In his previous role as Director of the Whitechapel Gallery, Charles Aitken had been dedicated to making art accessible to the ordinary people of London. As Director of Tate, his able administration helped the cash-strapped gallery gain strength through charging an entrance fee. He further improved the collection using money raised to fund new aquisitions; the most notable being William Blake’s illustrations to Dante’s ‘Divine Comedy’.

J.B. Manson

Director, 1930–1938

Although there were some improvements during his Directorship such as the 1932 adoption of Tate Gallery as its official name and the installation of electric lights in 1935, Manson's dislike of modern art meant that a number of important works of modern art were turned down by the Tate.

Sir John Rothenstein

Director, 1938–1964

Rothenstein’s role was pivotal in ‘dragging the British art world screaming and kicking into the twentieth century’. When he became Director in 1938 the collection did not successfully represent contemporary British art.

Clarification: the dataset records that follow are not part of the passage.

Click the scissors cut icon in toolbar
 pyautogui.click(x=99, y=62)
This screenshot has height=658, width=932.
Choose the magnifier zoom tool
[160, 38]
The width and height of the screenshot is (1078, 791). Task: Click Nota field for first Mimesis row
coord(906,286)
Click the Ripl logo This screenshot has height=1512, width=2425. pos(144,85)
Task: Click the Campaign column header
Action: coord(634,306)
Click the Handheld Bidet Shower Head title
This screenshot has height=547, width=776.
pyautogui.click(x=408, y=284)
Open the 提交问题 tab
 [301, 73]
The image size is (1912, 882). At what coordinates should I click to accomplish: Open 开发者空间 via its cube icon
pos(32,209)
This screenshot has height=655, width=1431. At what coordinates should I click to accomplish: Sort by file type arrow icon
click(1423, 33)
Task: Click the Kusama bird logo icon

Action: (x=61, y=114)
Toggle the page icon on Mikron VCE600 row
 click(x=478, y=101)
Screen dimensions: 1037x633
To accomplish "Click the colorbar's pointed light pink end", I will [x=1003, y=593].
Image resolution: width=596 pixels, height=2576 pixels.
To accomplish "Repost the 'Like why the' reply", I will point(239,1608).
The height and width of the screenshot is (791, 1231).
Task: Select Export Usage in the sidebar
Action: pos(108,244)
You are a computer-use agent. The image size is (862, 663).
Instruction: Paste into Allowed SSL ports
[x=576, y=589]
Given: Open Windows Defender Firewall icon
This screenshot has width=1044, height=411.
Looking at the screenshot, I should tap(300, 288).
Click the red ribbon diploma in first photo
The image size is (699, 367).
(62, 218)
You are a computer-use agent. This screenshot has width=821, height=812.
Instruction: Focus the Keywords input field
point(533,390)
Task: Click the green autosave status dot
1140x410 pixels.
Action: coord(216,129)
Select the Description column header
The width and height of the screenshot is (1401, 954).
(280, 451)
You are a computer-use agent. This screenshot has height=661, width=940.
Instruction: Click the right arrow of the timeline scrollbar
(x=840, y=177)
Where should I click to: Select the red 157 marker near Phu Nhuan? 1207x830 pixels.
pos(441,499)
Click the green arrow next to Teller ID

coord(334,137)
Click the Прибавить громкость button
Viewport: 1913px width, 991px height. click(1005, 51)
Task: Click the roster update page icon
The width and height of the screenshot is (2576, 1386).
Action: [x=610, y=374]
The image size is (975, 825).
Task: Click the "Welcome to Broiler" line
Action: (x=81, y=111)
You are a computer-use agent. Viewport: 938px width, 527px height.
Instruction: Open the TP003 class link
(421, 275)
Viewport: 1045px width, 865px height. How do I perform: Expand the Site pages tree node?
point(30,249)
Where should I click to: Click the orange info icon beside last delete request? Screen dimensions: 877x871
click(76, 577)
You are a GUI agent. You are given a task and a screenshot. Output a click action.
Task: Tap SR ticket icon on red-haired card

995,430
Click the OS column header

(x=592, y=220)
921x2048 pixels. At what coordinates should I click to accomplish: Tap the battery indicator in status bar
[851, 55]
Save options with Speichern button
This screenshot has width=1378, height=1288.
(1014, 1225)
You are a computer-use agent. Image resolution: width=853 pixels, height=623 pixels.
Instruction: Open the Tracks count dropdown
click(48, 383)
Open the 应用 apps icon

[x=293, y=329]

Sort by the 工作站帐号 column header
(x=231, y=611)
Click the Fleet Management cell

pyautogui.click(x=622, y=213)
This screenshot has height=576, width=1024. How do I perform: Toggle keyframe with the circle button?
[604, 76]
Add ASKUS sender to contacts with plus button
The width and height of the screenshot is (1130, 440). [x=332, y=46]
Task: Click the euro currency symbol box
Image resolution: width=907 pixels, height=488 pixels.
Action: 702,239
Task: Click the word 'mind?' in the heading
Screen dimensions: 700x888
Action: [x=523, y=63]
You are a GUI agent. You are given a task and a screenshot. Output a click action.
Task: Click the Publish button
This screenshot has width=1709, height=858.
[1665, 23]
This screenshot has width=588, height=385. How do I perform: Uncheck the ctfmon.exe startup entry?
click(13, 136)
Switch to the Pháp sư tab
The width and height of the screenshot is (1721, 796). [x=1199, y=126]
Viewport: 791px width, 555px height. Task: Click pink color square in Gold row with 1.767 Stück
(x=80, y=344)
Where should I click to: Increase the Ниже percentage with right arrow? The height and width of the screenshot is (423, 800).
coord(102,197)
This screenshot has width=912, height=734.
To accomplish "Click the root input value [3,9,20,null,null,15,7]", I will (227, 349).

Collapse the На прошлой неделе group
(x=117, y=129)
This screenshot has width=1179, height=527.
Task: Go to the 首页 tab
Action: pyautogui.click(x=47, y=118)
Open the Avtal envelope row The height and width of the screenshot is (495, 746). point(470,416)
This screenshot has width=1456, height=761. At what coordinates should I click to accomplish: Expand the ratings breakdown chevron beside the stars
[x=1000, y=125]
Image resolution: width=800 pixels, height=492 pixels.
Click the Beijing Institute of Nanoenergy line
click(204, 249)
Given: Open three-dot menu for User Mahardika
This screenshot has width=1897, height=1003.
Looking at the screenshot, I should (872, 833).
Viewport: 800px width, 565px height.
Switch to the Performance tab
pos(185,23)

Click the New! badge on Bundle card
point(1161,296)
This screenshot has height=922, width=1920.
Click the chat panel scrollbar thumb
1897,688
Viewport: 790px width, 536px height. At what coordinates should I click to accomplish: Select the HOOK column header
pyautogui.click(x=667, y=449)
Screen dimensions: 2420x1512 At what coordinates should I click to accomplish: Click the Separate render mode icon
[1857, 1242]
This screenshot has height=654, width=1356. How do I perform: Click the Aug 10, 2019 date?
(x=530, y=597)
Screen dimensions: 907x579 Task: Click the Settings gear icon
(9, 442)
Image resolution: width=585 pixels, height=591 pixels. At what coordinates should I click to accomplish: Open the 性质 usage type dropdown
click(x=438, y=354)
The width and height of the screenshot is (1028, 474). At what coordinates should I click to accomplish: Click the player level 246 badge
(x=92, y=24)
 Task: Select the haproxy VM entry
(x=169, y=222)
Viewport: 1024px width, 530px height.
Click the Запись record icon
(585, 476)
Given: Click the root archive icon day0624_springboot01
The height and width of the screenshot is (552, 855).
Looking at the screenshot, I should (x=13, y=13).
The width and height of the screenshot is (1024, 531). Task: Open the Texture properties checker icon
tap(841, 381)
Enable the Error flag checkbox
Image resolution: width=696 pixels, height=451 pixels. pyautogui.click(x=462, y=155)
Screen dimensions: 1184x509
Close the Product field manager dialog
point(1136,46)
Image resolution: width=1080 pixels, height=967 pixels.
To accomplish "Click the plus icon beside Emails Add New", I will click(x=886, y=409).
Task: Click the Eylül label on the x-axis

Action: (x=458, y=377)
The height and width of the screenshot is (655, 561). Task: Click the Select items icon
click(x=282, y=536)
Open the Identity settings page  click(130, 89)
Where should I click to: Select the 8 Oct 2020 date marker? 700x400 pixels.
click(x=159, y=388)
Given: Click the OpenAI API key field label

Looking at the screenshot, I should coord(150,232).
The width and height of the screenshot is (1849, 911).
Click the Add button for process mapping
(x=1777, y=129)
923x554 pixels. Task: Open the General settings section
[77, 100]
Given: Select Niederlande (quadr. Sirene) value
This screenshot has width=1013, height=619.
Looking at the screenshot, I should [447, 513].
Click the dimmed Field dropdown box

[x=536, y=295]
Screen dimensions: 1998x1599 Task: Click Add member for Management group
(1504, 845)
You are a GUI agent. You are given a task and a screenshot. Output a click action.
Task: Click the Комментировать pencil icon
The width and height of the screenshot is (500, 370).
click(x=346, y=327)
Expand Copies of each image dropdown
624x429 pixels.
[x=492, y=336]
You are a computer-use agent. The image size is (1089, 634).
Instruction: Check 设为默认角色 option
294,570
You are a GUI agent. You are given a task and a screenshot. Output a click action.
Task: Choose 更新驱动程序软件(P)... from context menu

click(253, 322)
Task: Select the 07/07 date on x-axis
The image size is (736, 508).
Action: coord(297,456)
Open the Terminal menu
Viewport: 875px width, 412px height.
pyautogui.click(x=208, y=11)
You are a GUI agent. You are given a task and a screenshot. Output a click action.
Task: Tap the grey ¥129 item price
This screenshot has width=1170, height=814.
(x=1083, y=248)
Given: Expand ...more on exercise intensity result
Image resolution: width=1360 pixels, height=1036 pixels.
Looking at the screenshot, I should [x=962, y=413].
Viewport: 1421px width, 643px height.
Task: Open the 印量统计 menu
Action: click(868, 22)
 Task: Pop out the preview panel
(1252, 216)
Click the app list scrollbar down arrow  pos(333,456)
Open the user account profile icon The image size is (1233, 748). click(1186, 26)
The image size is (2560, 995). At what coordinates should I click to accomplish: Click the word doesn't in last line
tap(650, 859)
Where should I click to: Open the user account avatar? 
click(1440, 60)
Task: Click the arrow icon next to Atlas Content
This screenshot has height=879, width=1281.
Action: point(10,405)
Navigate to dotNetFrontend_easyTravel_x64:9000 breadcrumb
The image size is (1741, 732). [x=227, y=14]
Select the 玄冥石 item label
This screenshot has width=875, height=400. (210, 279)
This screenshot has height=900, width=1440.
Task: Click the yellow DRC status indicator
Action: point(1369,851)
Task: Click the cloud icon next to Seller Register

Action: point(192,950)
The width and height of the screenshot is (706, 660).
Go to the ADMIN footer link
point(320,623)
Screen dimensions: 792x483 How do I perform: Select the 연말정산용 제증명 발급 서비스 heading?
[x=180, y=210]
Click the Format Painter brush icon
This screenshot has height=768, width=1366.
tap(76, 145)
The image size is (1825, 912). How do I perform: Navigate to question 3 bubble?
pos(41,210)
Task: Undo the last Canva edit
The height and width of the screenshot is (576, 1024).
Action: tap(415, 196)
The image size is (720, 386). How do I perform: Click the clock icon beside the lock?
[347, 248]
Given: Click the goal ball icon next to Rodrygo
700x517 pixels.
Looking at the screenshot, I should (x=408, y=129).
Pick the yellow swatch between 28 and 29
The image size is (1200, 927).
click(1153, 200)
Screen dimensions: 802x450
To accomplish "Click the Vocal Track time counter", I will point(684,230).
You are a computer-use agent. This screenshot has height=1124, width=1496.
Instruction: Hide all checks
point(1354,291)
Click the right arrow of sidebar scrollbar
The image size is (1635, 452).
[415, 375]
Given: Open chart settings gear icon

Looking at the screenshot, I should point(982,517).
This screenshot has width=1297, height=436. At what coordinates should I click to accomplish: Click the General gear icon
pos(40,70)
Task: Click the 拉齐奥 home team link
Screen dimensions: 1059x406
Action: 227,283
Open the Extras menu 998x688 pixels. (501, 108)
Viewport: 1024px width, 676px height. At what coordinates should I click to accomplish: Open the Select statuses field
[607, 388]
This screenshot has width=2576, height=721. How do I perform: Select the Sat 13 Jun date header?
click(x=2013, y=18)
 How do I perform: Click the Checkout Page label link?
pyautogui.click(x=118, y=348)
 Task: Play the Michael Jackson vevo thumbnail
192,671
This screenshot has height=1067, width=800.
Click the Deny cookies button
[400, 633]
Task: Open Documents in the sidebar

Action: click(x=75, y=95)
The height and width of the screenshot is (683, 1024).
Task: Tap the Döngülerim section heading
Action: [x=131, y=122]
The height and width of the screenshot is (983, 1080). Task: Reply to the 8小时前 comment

Rothenstein added works by modern British artists including Stanley Spencer, Henry Moore, Francis Bacon and Lucian Freud. He also aquired important works by Picasso and Matisse, as well as notable American abstract artists.

Sir Norman Reid

Director, 1964–1979

Reid strengthened the collection, particularly for early twentieth-century European art, acquiring works by Brancusi, Mondrian and Dalí. Reid's strong personal relationships with artists led to a number of important donations to Tate, including Rothko’s Seagram murals, and works by Hepworth, Ben Nicholson, Naum Gabo and Henry Moore. During his Directorship, the North East Quadrant expansion was completed in 1979, vastly increasing the exhibition space at the Millbank site.

Sir Alan Bowness

Director, 1980–1988

Alan Bowness’ directorship saw the creation of Tate Liverpool and the Clore Gallery at Millbank. He also paved the way for the creation of Tate St Ives by forming links with the Cornish town through taking over the management of the Barbara Hepworth Museum in 1980. Meanwhile his acquisition of Surrealist and American artworks greatly strengthened the collection.

Sir Nicholas Serota

Director, 1988–31 May 2017

Nicholas Serota was appointed Director of the Tate in 1988. An art historian and curator, he was previously Director of the Museum of Modern Art, Oxford and the Whitechapel Art Gallery. Under his Directorship Tate has seen a dramatic period of expansion. Tate St Ives was opened in 1993, followed by Tate Modern in 2000 and the redevelopment and re-launch of the original Millbank gallery as Tate Britain, to emphasise the nature of the collection displays and exhibitions at each site.

Maria Balshaw

Director, 1 June 2017–present

Maria Balshaw, was formerly the Director of the Whitworth Art Gallery (University of Manchester) and Manchester City Galleries, and Director of Culture for Manchester City Council.